In the spring of 1979 I was wrestling in a spot show one Saturday night called Norcross, Georgia. Unlike most Saturday night towns where we were faced with a long trip back to Atlanta, Norcoss is actually right on the loop around Atlanta so we were all looking forward to being in the clubs by 11PM.

In those days Jim Barnett's Atlanta office required all the wrestlers to stay until the main event was over. The idea was that, if they had a riot in the main event, there would be wrestlers in the dressing rooms to help even the odds.

I can't recall whom I worked with, probably Dennis Hall or Rufus R. Jones. I do remember that the main event was the Masked Superstar taking on Tim "Mr. Wrestling" Woods.

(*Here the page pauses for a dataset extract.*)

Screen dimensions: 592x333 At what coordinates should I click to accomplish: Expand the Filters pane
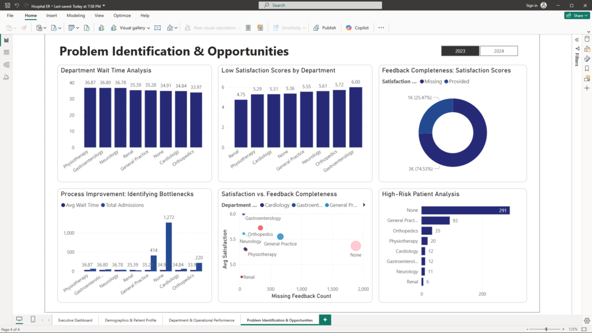coord(576,39)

About 9:30 pm, after the intermission was over, Superstar entered the ring. They always introduce the heels first in the old days so the "boos" wouldn't interfere with the baby face's entrance.

All eyes were glued to the dressing room door, but no Tim Woods.

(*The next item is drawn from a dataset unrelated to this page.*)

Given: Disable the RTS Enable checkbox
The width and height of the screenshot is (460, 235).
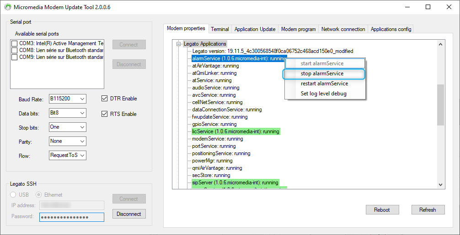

Five minutes go by. All the wrestlers were getting angry. Where was Woods? After all, like I said, we were ready for a short evening. After 6 or 7 minutes, even the fans began to get antsy.

After about 10 minutes the referee exited the ring to find out why the delay.

We were wrestling in a high school gym and dressing in the locker room below. Woods had decided that, as a rib, he would hide in an equipment locker room and jump out as the Superstar went by.

The only problem was, when he closed the equipment room door, it locked! To make matters worse, the only man with a key, the janitor, had left for home.

We had to taken another intermission of almost half an hour while someone ran down to his house for the key.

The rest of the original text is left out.